Saturday, 23-Jan-1999, about 1:00pm
I stop by the office and take some measurements. The cubes are built out of standard-sized components; Art's area is roughly 11' long (two four-foot sections and one 3-foot section) and 8' wide (see diagram).
There are two shelving units attached to the walls high enough so that they're about level with the top of the cube wall. These proved useful.
There are neighboring cubes to the east (attached) and north (not quite attached). There are cable conduit risers at the northeast and southwest corners, which can't support much weight but are still pretty solid.
A key feature is that one of the panels that forms the doorway swings outward to a point even with the other (fixed) panel. This wasn't an intentional feature, so it doesn't move easily, but it goes. And when it does, the gap is just slightly narrower than the metal cabinet is wide...
Saturday, about 1:30pm
My dad and I Head over to Home Depot in his Toyota 4Runner to pick up supplies. After hunting around for a while (the Sunnyvale store is a BIG place), we locate some 3/8" particle board that seems to provide the best bang for the buck ($7 for a 4x8 sheet). The Toyota can hold 4' wide sheets, but 6' long would barely make it, so we stand in line and get the sheets cut at 69 inches (half the length of Art's cube).

▶ **PROBLEMS TO SOLVE**
1 - List every compass direction mentioned in the passage.
2 - Return everything in the passage from "Saturday, 23-Jan-1999, about" down to "still pretty solid.".

▶ **SUPPLIED MATERIAL**
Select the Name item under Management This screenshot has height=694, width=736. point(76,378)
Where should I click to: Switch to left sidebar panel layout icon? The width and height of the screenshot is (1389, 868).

▶ **TASK-BY-TASK OUTPUTS**
1 - east, north, northeast, southwest

2 -
Saturday, 23-Jan-1999, about 1:00pm
I stop by the office and take some measurements. The cubes are built out of standard-sized components; Art's area is roughly 11' long (two four-foot sections and one 3-foot section) and 8' wide (see diagram).
There are two shelving units attached to the walls high enough so that they're about level with the top of the cube wall. These proved useful.
There are neighboring cubes to the east (attached) and north (not quite attached). There are cable conduit risers at the northeast and southwest corners, which can't support much weight but are still pretty solid.